Keep each line of the material that includes "button", and leave out the rest.
----
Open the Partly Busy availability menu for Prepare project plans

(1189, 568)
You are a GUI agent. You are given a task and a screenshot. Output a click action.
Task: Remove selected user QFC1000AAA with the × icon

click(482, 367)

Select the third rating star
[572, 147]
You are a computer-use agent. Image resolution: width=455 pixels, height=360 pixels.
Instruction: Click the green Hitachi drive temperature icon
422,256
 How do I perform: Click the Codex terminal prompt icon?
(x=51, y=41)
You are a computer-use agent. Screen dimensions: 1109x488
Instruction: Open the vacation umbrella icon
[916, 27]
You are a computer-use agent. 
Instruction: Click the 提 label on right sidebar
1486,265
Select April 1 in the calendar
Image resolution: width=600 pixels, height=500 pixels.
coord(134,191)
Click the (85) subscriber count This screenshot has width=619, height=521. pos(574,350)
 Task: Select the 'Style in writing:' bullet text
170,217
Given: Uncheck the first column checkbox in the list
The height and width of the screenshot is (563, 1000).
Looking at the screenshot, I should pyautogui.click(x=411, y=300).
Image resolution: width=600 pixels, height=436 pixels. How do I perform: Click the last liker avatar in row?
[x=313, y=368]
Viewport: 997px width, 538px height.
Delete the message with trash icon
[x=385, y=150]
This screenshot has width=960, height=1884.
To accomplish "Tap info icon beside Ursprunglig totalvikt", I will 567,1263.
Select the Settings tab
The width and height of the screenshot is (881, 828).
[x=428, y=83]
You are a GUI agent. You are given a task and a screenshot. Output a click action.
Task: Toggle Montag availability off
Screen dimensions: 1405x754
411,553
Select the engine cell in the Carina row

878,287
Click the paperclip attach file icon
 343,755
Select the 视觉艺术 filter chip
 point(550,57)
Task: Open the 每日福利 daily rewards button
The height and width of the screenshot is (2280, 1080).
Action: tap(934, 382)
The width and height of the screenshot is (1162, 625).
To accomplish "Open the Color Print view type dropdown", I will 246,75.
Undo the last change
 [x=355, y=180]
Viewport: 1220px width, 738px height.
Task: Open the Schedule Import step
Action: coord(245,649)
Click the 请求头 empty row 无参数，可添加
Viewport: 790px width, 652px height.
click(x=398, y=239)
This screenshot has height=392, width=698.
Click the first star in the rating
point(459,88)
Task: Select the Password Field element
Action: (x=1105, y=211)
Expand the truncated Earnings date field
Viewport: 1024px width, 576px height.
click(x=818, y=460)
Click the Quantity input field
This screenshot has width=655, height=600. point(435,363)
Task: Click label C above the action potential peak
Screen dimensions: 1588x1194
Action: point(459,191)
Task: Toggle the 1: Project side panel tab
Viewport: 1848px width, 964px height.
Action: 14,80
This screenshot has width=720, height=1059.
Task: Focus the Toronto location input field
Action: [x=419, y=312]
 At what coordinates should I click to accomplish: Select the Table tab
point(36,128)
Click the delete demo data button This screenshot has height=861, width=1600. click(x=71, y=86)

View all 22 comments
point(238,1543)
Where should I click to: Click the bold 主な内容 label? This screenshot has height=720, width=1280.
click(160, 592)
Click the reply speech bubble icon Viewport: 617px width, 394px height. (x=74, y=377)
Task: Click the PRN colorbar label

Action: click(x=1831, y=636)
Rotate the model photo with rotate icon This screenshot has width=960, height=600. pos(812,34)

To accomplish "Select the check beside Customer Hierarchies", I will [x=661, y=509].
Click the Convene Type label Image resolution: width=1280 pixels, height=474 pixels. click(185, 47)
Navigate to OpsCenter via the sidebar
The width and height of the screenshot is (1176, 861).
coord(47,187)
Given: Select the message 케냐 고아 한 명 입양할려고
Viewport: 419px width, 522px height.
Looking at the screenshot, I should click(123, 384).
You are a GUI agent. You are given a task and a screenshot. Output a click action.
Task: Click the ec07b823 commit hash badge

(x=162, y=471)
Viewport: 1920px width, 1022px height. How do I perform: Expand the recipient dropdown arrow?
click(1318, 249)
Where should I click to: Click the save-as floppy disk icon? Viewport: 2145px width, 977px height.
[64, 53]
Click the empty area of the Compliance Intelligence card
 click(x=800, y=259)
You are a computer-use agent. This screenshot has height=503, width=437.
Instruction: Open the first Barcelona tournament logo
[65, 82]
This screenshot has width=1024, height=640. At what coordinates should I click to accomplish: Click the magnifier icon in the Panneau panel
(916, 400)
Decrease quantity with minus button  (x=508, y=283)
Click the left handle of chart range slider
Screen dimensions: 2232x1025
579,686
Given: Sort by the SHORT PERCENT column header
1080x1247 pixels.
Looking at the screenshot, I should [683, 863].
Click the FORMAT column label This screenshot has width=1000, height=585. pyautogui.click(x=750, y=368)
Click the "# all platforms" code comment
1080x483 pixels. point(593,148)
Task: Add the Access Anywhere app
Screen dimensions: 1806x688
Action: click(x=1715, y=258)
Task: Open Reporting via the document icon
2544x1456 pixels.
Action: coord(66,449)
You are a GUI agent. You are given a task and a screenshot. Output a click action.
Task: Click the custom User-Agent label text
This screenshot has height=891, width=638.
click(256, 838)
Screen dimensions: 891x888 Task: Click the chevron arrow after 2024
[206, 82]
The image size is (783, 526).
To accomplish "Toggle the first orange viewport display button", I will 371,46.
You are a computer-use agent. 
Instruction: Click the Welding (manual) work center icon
----
■ Exercise answer
Task: Open the 每日福利 daily rewards button
Click the delete demo data button This screenshot has height=861, width=1600. click(x=71, y=86)
Decrease quantity with minus button  (x=508, y=283)
To accomplish "Toggle the first orange viewport display button", I will 371,46.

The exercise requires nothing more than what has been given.